The role of the immune system is essential to treatment of many diseases. Cancer immunotherapy has gained a lot of attention in recent years. Almost all cancer drugs, either target the mechanisms to kill the tumor directly (anti-disease), or the immunotherapeutic agents use mechanisms of the immune system to target cancer without affecting cancer directly. Our primary goal is to design single chemical entities with dual action for anti-disease activity: target the anti-disease mechanisms directly, as well as, alter the function of suppressive immune cell types for targeted disease-specific immunotherapy. Specifically, our novel compounds designs and synthesis are based on anti-disease active compounds, that will change the phenotypic response of suppressive immune cell types for targeted immunotherapy. As one example, the cell types we use are regulatory T cells (Tregs) for type 1 diabetes and Alzheimer disease, and myeloid derived suppressor cells (MDSCs) for castration resistant prostate cancer. We are collaborating with disease experts in the medical schools across the country to test these compounds in vivo, after in vitro validations are done in our laboratory. Some ongoing projects related to design and synthesis of immunomodulatory compounds are to: (a) selectively enhance Tregs proliferation, (b) alter suppressive function of monocytic MDSCs derived from the peritoneal cavity by targeting disease-specific upregulated genes in these cells.

 cell drug conjugate

We have also initiated a new direction to develop cell-drug bio-conjugation chemistry to perturb immunological tolerance and use ‘cells as drugs’ for targeted immunotherapy.
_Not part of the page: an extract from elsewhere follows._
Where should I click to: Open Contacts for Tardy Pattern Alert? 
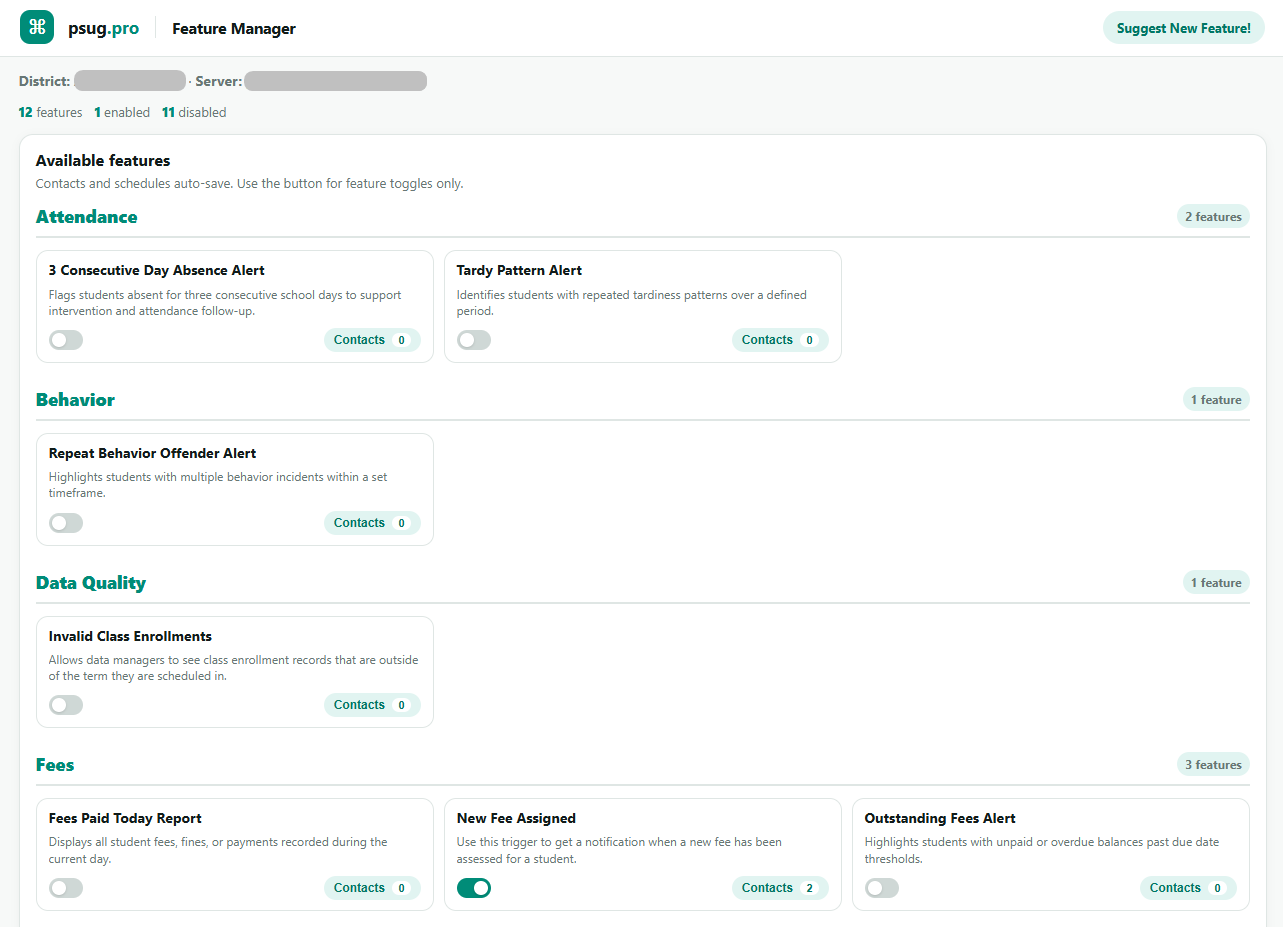pos(780,340)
A challenge in computational drug discovery and design is a requirement for large amount of computational power to include full flexibility of the receptor and ligand. We want to involve citizens to play a game where they can make moves to change the conformation of the drug molecule and the protein target to get the best score. We have teamed up with the Envision Center at Purdue, along with some of the computer science undergraduates in our lab, to develop a virtual reality based “drug discovery game” guided by our docking program that identifies how a drug fits inside a binding pocket of a protein target and the best fragments to select for modifications to the ligand relevant to the target of interest. This involves both education and science, where we will give out drug targets currently active in the lab to the community and the best prediction (either from the computational prediction or the citizen scientist) will be tested for their chosen targets of interest. If the results are experimentally validated and we write a paper based on this prediction, the person who identified the best hit will be a co-author on the paper.  We are also developing automated resources (our raspberry pi powered liquid handling robot) to use for validation of compound-protein binding predictions. This is a huge undertaking and we hope this project can become a community-wide initiative. We welcome other labs to join hands for target selection and experimental verification to enhance science and education to spread the love for chemistry.